One of Boko Haram's main goals (as its name implies) is to prevent Nigerian Moslems from getting a Western education (despite that being what most parents want). So far this year 14 schools have been destroyed, leaving 7,000 students without an education. The threat of attack on schools and teachers has kept over 100,000 other students away from class at least some of the time.

April 26, 2012: Suicide car bombers in the capital and the northern city of Kano attacked the offices of a major newspaper, leaving 40 dead and hundreds injured. Boko Haram took responsibility and warned that if news media continued to say unflattering things about the Islamic terrorists the attacks would continue. This is a standard tactic of terrorists.

April 25, 2012: Tribal violence continued in the Central Nigerian city of Jos, leaving six dead in two incidents.

April 24, 2012: An audit of the fuel subsidy program (which keeps vehicle and other petroleum fuels very inexpensive) found that someone stole nearly $7 billion from the program in just three years (2009-11). Legislators are calling for identification and prosecution of those that took the money. But the guilty will, as usual, use their stolen wealth to bribe police, prosecutors, journalists, and politicians to avoid punishment. It's very difficult to get through these defenses and actually convict and imprison these thieves.

In the northern city of Kano police raided a Boko Haram bomb workshop and found six assembled bombs and one under construction. The Islamic terrorists use these bombs to attack the security forces, intelligence services, and government offices. But most of the casualties tend to be nearby civilians. This increases the willingness of people to tell the police (who are generally hated for their corruption and cruelty) about Boko Haram activity they have spotted.

April 21, 2012:  The government is establishing a special prison for senior Boko Haram. This will make it easier to interrogate the prisoners and analyze the information. The new prison will also be more resistant to Boko Haram attempts to free their fellow terrorists. Other prisons are vulnerable to such attacks because of bribery and incompetence.

In northeastern Borno State an explosion in a Boko Haram bomb workshop killed at least five.

An air force raid on a Boko Haram bomb workshop in northern Kogi State destroyed the facility. While the terrorists were able to escape before troops could get to the remote area, much evidence of bomb making and Boko Haram was found.

April 20, 2012: In the north Boko Haram killed seven people in several attacks during the last 24 hours.

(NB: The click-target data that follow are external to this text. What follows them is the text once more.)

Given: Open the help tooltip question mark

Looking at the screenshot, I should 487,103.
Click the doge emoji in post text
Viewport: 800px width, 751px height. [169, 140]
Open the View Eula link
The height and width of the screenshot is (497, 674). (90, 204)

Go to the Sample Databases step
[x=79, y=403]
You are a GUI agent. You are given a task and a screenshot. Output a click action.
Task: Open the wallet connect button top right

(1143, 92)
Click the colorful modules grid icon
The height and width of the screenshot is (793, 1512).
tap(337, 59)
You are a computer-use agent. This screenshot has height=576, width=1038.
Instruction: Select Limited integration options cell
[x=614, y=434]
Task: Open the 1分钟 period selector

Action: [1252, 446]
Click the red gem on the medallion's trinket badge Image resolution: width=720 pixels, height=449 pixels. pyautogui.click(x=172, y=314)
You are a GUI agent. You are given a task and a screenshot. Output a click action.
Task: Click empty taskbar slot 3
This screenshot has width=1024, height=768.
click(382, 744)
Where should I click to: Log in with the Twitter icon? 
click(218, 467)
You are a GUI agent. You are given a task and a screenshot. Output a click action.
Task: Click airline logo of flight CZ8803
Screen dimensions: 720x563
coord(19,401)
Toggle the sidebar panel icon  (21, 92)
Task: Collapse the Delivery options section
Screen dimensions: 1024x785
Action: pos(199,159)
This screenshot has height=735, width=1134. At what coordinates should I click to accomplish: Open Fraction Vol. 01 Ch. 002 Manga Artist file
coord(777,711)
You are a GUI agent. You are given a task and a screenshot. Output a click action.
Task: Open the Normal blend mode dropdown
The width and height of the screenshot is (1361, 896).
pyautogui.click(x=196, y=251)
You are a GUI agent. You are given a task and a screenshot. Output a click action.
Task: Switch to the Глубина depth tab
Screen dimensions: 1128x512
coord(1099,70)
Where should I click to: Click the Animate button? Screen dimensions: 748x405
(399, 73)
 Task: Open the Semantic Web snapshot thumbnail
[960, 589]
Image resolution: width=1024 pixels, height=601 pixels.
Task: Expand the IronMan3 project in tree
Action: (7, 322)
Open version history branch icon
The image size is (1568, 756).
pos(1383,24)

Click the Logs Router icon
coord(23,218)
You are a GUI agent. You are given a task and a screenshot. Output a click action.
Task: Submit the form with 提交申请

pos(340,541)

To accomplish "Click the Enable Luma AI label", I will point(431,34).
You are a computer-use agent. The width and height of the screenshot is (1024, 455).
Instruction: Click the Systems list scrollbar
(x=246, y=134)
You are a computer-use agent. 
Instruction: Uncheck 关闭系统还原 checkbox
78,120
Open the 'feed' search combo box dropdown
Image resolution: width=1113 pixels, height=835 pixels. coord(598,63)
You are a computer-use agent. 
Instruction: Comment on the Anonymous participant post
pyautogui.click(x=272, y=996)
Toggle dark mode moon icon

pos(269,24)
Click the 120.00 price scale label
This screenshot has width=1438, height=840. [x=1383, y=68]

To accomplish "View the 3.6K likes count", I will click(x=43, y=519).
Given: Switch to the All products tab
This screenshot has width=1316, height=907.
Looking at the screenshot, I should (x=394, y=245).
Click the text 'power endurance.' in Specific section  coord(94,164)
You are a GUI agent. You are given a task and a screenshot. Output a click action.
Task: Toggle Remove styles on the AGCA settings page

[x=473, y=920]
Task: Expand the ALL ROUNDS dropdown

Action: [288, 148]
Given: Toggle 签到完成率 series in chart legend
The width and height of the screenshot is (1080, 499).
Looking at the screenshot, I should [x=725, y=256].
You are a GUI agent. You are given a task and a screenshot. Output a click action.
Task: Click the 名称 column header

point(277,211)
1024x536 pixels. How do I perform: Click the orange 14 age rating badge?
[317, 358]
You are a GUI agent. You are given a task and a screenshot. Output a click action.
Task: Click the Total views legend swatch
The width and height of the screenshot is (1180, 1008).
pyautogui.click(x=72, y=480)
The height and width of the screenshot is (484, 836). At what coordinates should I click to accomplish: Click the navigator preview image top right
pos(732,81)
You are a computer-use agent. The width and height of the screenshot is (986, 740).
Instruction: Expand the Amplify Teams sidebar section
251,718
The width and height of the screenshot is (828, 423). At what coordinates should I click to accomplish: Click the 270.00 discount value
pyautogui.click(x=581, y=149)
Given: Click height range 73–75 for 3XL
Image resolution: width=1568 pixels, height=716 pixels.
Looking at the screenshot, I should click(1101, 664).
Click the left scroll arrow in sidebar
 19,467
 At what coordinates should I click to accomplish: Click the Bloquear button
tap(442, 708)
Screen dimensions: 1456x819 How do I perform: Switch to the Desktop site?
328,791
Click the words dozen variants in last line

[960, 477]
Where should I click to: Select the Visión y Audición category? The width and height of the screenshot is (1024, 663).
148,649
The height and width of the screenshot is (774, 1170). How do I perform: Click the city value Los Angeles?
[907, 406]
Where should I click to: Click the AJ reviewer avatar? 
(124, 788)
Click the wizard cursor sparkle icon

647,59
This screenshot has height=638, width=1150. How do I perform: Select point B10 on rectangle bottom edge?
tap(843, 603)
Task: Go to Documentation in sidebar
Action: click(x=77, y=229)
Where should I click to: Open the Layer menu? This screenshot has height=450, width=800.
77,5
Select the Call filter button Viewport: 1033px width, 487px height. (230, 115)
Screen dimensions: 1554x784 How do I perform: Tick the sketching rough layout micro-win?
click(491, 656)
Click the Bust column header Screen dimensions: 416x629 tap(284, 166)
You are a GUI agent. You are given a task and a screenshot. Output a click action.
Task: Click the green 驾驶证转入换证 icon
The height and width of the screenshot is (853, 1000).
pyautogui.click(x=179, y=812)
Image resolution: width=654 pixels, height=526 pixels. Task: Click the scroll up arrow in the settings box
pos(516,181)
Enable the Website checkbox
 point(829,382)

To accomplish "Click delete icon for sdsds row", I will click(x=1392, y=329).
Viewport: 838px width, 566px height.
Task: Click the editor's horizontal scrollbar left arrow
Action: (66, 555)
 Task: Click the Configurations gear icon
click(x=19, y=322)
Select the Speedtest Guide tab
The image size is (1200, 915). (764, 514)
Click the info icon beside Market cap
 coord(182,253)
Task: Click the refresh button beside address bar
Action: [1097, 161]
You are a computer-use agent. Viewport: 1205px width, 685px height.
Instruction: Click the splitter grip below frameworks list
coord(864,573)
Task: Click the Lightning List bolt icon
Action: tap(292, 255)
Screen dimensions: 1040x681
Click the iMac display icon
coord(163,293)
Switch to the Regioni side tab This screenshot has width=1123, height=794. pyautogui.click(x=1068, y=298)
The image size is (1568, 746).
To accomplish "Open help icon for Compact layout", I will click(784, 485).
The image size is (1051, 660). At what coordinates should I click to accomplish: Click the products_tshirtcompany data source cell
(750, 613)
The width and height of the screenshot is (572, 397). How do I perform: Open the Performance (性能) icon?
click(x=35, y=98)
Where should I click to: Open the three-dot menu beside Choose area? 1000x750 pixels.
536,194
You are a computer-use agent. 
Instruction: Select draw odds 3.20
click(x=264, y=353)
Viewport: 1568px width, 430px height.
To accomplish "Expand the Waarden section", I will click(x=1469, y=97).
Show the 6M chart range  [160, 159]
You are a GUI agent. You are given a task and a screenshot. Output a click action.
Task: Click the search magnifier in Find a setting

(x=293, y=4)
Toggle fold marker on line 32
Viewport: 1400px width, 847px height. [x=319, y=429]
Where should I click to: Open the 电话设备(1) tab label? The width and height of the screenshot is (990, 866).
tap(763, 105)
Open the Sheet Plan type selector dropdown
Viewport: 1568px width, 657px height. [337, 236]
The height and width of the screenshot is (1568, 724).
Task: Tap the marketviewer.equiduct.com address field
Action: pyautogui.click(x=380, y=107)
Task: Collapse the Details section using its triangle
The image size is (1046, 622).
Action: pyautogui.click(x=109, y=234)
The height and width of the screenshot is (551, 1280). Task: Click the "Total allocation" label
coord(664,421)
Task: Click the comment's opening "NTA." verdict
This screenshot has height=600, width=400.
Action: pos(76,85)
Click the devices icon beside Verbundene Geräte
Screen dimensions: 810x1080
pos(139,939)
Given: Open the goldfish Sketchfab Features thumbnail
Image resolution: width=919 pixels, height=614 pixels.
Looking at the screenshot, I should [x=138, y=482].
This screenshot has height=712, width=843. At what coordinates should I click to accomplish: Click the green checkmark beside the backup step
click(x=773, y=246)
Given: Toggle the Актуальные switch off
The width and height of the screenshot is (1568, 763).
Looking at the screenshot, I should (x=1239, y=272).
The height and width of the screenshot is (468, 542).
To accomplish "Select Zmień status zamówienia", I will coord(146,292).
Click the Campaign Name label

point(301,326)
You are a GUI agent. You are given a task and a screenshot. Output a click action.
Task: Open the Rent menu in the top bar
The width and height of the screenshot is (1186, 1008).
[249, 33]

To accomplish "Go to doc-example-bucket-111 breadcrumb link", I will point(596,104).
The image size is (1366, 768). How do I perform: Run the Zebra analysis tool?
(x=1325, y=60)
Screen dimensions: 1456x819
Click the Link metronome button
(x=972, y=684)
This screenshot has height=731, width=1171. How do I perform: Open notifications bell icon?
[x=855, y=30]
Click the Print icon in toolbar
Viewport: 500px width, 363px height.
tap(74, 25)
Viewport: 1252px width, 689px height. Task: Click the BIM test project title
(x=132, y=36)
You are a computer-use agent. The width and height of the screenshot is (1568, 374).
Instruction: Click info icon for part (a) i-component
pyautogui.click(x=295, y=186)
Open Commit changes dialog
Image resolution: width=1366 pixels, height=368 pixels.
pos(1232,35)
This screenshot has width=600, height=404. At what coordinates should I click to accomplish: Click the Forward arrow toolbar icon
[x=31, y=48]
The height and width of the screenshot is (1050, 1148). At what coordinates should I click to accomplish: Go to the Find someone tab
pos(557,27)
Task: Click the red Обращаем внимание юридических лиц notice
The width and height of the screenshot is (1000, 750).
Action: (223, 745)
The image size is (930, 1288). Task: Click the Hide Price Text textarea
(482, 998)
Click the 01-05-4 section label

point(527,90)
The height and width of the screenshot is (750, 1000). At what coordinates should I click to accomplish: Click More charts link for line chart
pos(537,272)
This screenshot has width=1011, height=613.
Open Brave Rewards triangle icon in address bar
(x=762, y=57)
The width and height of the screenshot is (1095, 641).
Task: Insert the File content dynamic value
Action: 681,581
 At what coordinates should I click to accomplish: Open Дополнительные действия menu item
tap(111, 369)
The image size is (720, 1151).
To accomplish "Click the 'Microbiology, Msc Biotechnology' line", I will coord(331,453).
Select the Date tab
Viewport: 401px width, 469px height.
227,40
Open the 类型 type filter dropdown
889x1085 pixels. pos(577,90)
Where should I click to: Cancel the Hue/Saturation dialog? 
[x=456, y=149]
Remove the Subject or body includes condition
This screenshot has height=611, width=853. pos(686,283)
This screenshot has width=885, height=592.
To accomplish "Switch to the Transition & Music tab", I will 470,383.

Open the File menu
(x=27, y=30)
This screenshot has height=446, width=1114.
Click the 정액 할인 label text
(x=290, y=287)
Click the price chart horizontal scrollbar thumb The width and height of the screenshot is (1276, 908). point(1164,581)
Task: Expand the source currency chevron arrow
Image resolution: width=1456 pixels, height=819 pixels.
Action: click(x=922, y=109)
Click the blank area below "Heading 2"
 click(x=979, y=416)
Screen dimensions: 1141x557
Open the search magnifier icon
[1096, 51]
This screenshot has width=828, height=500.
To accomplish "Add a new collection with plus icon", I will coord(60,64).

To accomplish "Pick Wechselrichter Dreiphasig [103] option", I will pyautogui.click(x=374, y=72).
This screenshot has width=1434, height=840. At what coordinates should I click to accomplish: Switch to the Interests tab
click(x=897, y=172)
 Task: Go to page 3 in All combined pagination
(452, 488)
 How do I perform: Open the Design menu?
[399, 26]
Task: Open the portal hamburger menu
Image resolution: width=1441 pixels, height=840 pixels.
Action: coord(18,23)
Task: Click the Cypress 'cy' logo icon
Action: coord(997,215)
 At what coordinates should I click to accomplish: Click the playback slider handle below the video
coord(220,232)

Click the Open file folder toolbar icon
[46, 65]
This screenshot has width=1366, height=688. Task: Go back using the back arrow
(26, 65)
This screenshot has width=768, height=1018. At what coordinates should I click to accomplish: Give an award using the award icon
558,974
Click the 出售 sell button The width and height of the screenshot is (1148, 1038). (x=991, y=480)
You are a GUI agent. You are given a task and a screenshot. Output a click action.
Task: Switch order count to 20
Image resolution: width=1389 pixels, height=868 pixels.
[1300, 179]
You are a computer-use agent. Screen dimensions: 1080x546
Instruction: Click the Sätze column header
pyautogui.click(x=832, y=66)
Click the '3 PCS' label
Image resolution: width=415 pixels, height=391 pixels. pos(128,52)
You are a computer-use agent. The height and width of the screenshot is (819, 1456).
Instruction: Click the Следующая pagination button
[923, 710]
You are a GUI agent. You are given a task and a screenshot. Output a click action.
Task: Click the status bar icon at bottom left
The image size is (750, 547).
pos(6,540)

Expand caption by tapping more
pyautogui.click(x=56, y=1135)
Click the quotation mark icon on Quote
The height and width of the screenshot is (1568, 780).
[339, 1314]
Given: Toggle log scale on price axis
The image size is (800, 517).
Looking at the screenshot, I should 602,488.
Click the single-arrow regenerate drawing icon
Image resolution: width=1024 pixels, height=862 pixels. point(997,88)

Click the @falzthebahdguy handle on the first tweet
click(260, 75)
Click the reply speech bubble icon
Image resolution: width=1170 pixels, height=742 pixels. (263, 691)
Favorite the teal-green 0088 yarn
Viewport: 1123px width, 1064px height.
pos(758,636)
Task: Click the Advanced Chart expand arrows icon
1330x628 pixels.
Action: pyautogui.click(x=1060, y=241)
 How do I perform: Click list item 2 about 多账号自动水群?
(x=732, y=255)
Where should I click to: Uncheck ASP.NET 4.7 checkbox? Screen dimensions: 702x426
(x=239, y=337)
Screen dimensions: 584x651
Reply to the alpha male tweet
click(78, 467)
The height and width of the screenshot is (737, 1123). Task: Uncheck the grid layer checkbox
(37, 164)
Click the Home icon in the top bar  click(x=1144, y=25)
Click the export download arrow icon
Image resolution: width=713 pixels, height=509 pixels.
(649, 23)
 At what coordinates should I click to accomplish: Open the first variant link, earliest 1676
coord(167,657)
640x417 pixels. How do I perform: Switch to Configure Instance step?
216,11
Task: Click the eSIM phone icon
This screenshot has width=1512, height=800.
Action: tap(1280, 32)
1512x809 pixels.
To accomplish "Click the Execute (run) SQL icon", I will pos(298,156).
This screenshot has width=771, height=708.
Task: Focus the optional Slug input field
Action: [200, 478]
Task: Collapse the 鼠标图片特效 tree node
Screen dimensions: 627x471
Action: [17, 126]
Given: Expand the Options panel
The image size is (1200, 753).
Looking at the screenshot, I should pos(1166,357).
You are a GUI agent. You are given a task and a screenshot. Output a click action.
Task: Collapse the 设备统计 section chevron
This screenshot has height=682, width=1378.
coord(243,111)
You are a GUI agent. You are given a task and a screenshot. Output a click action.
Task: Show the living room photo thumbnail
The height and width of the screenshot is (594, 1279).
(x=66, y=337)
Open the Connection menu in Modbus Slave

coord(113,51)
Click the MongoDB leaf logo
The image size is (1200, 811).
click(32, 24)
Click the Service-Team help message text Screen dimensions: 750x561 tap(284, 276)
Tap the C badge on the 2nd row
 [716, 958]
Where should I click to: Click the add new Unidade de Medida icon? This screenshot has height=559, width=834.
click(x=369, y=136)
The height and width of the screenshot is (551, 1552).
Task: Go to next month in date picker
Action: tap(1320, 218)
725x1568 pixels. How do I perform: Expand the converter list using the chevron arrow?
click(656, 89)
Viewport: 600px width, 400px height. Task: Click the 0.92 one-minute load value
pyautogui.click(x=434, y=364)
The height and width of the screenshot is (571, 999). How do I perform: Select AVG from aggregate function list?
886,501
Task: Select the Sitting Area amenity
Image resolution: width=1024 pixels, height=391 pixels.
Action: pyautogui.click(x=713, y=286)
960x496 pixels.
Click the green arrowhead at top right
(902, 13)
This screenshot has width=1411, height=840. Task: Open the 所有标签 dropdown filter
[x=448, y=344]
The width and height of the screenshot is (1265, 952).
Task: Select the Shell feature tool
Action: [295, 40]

April 19, 2012: Piracy is on the increase off the coast. Ships are not being taken, as off Somalia, but instead the crews are robbed and anything valuable and portable is taken. Sometimes senior officers are kidnapped and held for ransom. In the first three months of this year, there were ten of these attacks off the Nigerian coast. For all of last year there were only ten such attacks. At the same time oil revenue last month was down five percent because of attacks on oil facilities in the Niger Delta.